Though pleased the Accountable Care Organization (ACO) Notice of Proposed Rulemaking isn’t overly prescriptive as to how entities must use health information technology, the HIMSS Electronic Health Record Association (EHRA) does want the final rule to explicitly promote bi-directional, standards-based health information exchange and interoperability, according to Leigh Burchell, chair of the organization’s Public Policy Leadership Work Group.
In describing EHRA’s comment letter to CMS on the subject, Burchell, VP of Government Affairs and Public Policy for Allscripts, said the group also addressed the program’s risk/reward ratio.

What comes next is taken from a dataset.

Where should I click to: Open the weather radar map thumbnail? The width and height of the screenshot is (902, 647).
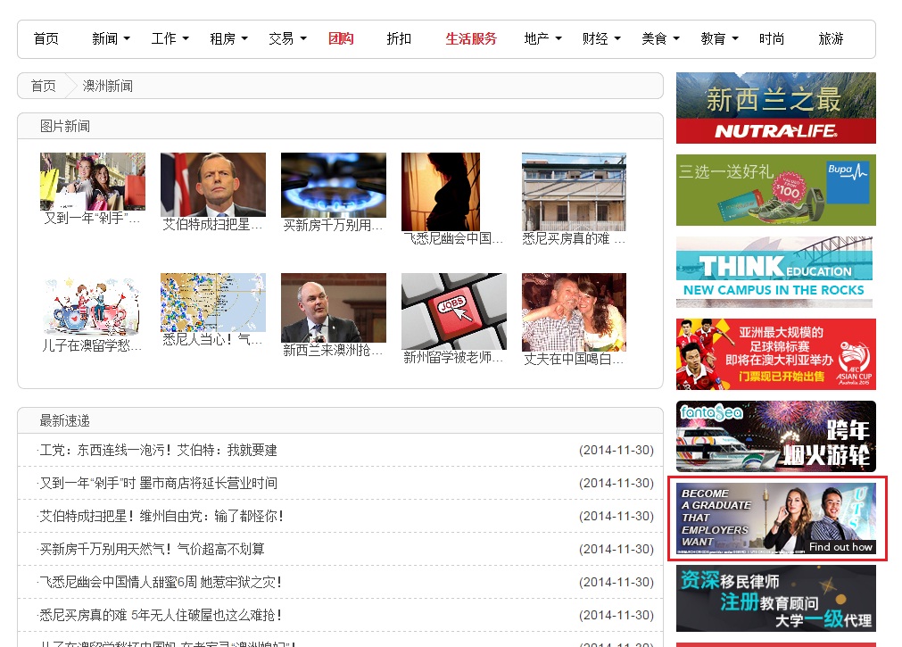[x=212, y=303]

“We have heard the formulation of the program — both in terms of potential shared savings and the timing of those savings, which is delayed and, under certain circumstances, withheld — is not something that is inciting interest in participation,” she explained. “One example would be the program is fairly focused on the ambulatory environment and primary care, but the capital required to invest in getting an ACO up and running, which includes potential technology investments, is significant. For the savings distribution to be a year or two later is not feasible for those who would otherwise be interested.”
EHRA, Burchell said, also made clear to CMS that the Department of Health and Human Services would do well to harmonize its many quality improvement programs.

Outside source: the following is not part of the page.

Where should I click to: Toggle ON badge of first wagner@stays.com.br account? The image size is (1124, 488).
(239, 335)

“When the final rules comes out, and even in advance of that, the software development community is pretty quickly at work trying to identify what new functionality is going to be needed in our products, where preexisting functionality can be maximized versus where something net new will be required, and very quickly following that dissemination of information from CMS or ONC we all begin immediately working to develop against that criteria. Often, the direction for clinical quality measures historically has not been as clear as it might be, which can cause the need for double checking with CMS to ensure clarity so we do the appropriate work. Then, of course, quality assurance steps must be taken and the products disseminated to clients so they can learn how to use the new functionality,” she said.
“In the current environment, there are a multitude of programs that contain quality measurement requirements but are not aligned, and you can see that from the e-prescribing program to Meaningful Use and the PQRS (Physician Quality Reporting System) program — hospital reporting does not align with Meaningful Use proposals under the ACO rule, and there’s more to come. What we have requested of CMS — and the provider community has echoed — is that we see an effort across the organizations in HHS to align what they require. This would minimize the need for software developers to create an entirely new set of measures and allow providers to avoid administratively burdensome processes in complying with the programs.”
The Association also expressed strong support for CMS’s decision to exclude eligible professional Meaningful Use incentive payments from ACO shared savings calculations, and proposed extending this exclusion to eligible hospitals as well, stating, “Such exclusions would avoid penalizing professionals and hospitals for having previously earned incentive payments.”